== DATA SUPPLIED ==

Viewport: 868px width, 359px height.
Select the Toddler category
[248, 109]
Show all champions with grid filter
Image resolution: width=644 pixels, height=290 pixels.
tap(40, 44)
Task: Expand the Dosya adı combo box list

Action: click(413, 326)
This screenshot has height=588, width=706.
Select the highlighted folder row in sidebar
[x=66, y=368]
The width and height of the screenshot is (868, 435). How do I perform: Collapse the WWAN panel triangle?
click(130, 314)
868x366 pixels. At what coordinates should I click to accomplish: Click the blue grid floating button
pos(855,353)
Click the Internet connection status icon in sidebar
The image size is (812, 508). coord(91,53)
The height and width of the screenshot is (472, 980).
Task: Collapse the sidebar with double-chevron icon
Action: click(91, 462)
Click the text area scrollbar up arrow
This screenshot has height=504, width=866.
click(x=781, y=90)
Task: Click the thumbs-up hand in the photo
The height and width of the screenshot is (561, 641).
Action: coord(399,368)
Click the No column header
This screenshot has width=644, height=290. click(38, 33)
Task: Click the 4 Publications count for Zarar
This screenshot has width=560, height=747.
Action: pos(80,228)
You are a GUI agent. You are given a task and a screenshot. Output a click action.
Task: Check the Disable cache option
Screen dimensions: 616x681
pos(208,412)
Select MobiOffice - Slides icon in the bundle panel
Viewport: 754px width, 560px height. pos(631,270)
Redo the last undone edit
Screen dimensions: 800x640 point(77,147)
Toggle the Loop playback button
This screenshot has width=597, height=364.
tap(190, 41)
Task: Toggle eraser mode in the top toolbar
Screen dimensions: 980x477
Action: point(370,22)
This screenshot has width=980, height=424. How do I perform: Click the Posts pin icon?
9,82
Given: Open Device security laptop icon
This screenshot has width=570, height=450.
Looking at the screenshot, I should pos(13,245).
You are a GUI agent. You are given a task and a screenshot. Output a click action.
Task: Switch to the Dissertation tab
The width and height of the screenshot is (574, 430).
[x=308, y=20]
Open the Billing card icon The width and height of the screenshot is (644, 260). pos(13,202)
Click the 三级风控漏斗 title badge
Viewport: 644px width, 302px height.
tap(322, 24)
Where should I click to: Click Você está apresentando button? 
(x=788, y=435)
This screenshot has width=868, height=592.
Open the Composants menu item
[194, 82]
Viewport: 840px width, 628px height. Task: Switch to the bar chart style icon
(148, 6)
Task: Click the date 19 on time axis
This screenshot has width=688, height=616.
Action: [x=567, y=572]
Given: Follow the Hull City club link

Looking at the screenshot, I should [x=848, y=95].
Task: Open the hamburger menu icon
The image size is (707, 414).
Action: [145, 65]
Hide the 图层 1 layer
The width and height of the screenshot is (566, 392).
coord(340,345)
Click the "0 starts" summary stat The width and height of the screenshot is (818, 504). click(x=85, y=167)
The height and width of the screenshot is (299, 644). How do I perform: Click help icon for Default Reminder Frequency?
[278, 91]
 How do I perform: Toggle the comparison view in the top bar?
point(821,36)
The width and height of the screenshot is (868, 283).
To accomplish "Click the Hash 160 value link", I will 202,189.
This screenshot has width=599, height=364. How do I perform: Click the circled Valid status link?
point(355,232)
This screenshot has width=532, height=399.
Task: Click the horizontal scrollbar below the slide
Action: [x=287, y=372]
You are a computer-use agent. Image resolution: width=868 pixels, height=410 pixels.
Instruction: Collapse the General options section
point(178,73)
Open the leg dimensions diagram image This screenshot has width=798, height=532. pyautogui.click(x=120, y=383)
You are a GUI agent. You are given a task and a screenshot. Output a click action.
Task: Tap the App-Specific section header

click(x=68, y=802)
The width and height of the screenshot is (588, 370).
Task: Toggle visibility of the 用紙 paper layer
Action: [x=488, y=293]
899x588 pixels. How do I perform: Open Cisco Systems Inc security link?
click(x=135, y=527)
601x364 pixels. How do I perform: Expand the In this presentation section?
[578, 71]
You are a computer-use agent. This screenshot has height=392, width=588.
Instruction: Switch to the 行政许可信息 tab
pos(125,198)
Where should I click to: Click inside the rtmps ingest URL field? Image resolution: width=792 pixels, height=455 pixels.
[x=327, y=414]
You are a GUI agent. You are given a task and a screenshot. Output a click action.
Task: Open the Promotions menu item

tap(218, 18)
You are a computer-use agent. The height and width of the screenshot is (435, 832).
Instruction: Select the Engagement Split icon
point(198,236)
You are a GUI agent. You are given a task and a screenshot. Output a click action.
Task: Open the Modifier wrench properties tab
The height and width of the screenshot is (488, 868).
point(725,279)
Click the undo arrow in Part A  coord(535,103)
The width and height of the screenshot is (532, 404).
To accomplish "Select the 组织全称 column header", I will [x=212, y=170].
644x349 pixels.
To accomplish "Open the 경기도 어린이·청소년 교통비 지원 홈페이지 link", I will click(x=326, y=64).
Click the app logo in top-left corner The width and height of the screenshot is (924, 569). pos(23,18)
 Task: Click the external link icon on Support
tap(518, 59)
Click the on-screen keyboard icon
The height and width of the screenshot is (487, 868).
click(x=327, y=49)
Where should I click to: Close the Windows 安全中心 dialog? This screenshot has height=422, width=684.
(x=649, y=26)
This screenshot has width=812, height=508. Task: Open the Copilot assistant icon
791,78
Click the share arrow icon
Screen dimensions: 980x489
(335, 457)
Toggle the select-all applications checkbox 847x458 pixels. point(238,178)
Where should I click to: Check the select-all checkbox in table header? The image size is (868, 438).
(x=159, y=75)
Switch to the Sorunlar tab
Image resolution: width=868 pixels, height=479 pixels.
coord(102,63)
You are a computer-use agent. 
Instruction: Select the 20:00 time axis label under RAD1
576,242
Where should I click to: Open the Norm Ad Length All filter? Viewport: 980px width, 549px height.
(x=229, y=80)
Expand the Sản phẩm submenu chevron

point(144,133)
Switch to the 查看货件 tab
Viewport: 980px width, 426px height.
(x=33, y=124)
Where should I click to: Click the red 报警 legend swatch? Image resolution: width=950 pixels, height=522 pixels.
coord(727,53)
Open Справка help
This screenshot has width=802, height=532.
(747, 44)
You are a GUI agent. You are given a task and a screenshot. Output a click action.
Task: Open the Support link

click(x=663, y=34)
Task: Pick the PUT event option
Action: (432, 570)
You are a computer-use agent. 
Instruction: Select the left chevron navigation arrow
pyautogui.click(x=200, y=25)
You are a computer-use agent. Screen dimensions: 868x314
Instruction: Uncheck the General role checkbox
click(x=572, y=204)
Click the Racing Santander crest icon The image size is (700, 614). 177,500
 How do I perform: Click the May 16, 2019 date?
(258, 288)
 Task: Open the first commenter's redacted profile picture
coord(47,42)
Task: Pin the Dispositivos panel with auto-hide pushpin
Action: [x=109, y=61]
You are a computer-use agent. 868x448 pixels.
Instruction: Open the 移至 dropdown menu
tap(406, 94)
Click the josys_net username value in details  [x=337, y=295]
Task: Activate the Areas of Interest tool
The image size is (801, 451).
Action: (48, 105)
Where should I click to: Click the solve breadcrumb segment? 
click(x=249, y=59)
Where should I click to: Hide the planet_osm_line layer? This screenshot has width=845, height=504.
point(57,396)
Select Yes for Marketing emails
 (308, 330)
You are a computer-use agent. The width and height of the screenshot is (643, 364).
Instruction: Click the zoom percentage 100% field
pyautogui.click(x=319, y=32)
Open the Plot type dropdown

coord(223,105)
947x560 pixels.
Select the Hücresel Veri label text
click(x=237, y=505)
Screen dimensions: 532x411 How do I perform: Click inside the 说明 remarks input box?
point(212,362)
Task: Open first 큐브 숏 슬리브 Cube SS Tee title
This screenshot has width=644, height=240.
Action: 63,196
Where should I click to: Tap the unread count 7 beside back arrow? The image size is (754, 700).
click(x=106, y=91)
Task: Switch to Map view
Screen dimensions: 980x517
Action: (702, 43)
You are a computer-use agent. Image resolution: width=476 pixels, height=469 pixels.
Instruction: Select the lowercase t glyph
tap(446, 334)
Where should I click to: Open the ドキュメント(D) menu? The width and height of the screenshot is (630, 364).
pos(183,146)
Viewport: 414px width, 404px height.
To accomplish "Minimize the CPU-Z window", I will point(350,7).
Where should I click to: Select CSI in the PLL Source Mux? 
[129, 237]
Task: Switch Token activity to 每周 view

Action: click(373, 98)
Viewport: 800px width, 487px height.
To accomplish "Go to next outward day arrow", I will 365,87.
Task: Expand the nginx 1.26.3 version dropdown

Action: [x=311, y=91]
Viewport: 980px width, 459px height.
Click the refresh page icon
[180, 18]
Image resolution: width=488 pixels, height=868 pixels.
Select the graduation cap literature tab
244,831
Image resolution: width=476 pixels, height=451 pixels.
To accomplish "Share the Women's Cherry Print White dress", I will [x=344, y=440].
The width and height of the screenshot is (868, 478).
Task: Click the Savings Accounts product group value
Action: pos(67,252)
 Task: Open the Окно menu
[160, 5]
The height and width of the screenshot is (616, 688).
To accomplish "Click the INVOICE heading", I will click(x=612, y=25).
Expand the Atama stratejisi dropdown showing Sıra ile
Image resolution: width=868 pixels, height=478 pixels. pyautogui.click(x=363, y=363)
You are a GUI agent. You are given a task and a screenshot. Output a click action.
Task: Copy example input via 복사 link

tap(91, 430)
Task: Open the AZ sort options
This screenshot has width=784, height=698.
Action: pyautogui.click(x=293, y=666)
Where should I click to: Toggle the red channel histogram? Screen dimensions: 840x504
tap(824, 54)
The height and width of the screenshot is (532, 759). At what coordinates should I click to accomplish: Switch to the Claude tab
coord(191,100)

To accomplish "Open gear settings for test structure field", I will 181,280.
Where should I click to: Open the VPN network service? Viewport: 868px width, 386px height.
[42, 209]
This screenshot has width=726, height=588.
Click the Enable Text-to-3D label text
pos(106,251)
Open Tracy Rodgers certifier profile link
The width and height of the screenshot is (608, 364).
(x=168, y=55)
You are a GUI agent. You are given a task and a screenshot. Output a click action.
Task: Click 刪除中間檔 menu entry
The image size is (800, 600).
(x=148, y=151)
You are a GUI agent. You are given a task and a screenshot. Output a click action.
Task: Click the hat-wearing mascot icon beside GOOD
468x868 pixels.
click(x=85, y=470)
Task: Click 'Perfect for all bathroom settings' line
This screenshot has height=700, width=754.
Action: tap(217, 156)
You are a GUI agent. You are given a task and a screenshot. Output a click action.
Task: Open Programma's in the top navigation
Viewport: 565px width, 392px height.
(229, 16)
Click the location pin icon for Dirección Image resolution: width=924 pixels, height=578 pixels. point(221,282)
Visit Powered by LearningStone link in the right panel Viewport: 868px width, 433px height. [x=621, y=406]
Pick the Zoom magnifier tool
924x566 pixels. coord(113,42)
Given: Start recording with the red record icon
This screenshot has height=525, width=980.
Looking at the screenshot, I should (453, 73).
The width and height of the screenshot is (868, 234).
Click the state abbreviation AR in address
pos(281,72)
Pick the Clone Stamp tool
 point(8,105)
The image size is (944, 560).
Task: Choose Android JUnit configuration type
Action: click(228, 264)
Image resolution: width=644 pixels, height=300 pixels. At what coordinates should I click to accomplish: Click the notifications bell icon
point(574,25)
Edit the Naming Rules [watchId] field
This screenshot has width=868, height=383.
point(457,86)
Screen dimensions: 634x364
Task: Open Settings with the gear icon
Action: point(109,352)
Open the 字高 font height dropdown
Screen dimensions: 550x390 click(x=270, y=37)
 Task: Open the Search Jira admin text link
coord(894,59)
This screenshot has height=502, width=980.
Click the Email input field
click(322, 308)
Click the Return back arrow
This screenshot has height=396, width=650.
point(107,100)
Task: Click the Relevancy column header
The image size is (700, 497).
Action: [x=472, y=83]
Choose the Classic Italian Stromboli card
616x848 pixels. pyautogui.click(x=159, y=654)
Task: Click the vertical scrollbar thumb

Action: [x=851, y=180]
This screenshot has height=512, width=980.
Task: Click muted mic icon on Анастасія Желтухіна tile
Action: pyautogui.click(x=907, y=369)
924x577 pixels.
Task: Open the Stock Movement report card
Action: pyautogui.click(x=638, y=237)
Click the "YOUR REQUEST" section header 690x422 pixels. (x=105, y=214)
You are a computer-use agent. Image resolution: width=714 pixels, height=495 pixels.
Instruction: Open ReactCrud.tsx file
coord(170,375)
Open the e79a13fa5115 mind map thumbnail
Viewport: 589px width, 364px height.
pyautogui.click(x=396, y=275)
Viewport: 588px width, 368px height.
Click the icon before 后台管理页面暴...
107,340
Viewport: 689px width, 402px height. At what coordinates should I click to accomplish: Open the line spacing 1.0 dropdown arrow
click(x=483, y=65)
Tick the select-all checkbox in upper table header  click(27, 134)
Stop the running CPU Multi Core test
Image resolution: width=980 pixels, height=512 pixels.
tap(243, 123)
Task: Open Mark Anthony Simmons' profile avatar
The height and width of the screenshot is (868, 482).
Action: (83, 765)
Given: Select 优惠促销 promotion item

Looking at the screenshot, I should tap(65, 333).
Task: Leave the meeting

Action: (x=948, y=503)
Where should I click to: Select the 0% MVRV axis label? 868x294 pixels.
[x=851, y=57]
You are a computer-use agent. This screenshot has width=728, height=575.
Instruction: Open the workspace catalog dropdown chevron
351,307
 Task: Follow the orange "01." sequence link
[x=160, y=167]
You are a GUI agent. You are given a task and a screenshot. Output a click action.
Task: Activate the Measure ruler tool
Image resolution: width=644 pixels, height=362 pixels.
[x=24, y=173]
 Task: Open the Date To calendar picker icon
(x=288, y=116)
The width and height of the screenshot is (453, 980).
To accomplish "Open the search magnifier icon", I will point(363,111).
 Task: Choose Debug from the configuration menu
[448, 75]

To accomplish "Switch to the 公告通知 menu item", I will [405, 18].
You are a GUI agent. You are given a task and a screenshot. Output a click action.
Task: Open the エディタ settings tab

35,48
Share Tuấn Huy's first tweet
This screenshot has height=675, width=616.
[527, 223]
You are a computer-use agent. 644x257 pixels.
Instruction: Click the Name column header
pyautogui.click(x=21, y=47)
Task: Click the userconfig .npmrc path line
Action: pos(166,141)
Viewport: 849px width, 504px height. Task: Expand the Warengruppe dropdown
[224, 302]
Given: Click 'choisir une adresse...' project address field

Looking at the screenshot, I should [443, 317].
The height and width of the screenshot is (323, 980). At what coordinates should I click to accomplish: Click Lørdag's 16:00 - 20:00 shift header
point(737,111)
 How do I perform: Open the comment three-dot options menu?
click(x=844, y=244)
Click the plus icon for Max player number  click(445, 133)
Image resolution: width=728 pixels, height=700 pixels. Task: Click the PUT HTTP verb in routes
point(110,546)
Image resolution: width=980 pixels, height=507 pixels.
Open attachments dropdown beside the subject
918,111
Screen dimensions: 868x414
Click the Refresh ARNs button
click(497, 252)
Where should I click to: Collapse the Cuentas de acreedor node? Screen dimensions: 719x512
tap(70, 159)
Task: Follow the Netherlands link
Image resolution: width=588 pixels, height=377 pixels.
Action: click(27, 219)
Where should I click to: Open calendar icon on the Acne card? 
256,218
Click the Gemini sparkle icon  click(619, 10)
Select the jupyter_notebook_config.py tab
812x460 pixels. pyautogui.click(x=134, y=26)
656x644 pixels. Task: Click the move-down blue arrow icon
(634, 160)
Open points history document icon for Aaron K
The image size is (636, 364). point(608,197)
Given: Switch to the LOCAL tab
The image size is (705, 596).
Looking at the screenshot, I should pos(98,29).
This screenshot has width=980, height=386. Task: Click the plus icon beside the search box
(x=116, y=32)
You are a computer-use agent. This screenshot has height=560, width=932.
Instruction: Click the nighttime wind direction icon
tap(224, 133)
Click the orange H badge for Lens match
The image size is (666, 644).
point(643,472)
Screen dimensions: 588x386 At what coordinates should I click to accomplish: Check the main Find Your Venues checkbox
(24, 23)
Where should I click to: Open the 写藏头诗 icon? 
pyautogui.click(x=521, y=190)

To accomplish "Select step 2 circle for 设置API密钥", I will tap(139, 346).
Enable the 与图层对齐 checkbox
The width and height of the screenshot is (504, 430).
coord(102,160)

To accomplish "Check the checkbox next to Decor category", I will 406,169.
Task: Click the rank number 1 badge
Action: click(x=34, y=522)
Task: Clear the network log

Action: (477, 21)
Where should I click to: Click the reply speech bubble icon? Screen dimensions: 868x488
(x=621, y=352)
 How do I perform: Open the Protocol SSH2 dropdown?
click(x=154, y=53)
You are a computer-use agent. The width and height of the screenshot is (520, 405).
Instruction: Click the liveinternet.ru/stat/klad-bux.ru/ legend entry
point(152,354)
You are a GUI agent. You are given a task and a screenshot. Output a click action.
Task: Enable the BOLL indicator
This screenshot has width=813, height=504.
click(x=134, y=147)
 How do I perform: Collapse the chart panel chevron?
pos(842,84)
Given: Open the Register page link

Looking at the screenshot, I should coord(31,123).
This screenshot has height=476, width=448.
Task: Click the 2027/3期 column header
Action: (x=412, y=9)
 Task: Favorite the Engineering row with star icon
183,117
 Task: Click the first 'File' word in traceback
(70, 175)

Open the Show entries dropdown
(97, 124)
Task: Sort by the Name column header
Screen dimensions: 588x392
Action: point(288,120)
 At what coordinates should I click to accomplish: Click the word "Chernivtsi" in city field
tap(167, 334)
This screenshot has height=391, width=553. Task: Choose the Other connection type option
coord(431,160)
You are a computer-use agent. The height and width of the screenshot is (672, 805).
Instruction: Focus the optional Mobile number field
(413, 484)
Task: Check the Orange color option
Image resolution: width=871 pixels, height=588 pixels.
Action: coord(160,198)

===

TASK OBJECTIVE: Please transcribe the data above without changes, from its first line to its "This screenshot has height=588, width=706." line, and leave out anything past that.

WRITTEN REPLY:
Viewport: 868px width, 359px height.
Select the Toddler category
[248, 109]
Show all champions with grid filter
Image resolution: width=644 pixels, height=290 pixels.
tap(40, 44)
Task: Expand the Dosya adı combo box list

Action: click(413, 326)
This screenshot has height=588, width=706.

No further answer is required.